Enterprise Data Pump (EDP)
Introducing a new kind of enterprise integration engine
Inter-table and inter-database relationships can survive changes to most any part of the schema on either side (or both) of the connecting relationship.
EDP’s new way of establishing connections uses a “smart” translation system. Translations are automatically adjusted to maximize the continuance of processing.
Every element of metadata is automatically related to a “core understanding”. In effect, the system has a rudimentary understanding of the database schema.
Turning databases into resources
If 70% of the cost and time is going to be invested in integration, then doesn’t it make sense to start by building a solid and flexible integration approach?
Let’s decouple the integration itself by implementing a supporting Enterprise Service Bus (S-ESB) that understands dynamic integration.
Let us introduce you to the first object oriented “smart” bus. With our Smart Enterprise Service Bus (S-ESB) network demand is reduced up to 66% and direct to database access can be done by simply defining rules.
Smart bus allows you to attach to popular Service Bus middleware products. It insulates the more labor intensive aspects of development from your new SOA environment.
For example, you can integrate wireless or embedded systems direct to the enterprise infrastructure.
It extends the programmer’s reach and positive effect in the production and deployment of new Objects.
Unityware’s Smart Bus does the same thing for database access as the popular Enterprise Service Bus (ESB) products do for application services.
Now there is an enterprise foundation on which to build that works even when your plans and governance are not completely up to par.
Having to plan the whole of SOA in advance and implement a full governance organization is well and good. But for many folks the need to implement the foundation shouldn’t get in the way of planning.
Now there is a way to implement as many of your databases as you need as a dynamic service which can then be used to support future SOA architectures without having to wait.
The key is in the flexibility of a “smart” bus, where you won’t have to change program code or “adapters” in the future to match new SOA strategy or architecture.
Is this a bullet-proof or fail-safe way to SOA? Perhaps, but if it isn’t, then it is the closest thing you can get today.
A new way to SOA – Environment to start, grow and stay.
The Enterprise Data Bus (EDB) lives within the Enterprise Data Pump (EDP). The pump is responsible for directing traffic and translating between data “understandings” at different points in the networked system.
You can almost view the pump as a network layer above the bus.
More than just a bus, the pump can cause dynamic translations between metadata and actual data. It can sense when a database has changed and then automatically issue new commands to update data in-memory or in a database. It can trigger events and automatically handle all of the database connections.
The bus acts as a virtual community consisting of applications, databases, external and internal clients. Each of the community members see the data landscape as a single context sensitive virtual database.

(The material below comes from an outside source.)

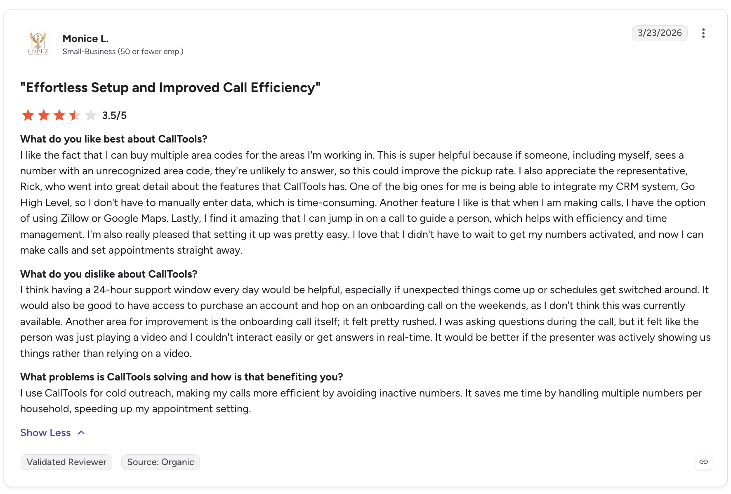Collapse the review using the up chevron
Screen dimensions: 731x494
tap(81, 432)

The bus can very efficiently transport just pure data (without the need for any form of meta descriptions), events and exceptions between the various members of the application community.
Adapter integration (connecting your systems to the Enterprise Data Pump) only requires two classes and can be accomplished in as little as four lines of code (one for connection and the other for communication).

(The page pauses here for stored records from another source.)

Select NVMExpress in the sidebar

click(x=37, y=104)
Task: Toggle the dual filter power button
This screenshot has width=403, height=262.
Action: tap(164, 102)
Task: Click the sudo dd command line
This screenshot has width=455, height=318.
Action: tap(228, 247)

Database requests can be issued without knowing the actual database (just the context) or issuing SQL statements. The EDP can automatically generate SQL code directly from messages.
Message mux is responsible for “demodulating” the messages into data, events and exceptions.

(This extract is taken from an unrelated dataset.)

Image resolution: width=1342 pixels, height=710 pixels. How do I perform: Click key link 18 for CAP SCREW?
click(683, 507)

The clients see the data returned as standard messages without any need to identify the kind of message or divine the metadata.
Built-in facilities to translate messages into data sets which not only match metadata, but can be accessed and managed via the metadata.
Data is presented (along with its metadata) translated into a local “understanding” which does not need to be consistent with understanding anywhere in the enterprise.
The mechanism for enforcing loosely-coupled implementation is removed from the programmer’s responsibility and assumed by the Enterprise Data Pump. In fact, you can change the messaging structure (even names or data types at the metadata level) without effecting any other connection to the messaging bus.
Enterprise Data Pump transports contextually marked objects. This enforces a context over the otherwise random environment without adding any limitations as to the cargo of the transported objects.
The context provides a frame of reference which only has to be understood by the Enterprise Data Pump. On the other hand the pump is responsible for making sure that the delivered objects align themselves to the context that is understood at the receiving end.
In this way the same data can be transported and delivered in multiple forms without having to know anything about the targets.
Data becomes “environment agnostic” in that no member of the community need know how anyone else thinks the data is formatted, stored or defined.
The data pump automatically aligns returned data and any exceptions to the original request by simply passing it back in the same object.
The same GUI tool that manages connections to databases also provides a way to define context (done only once) when a new schema is connected to the bus.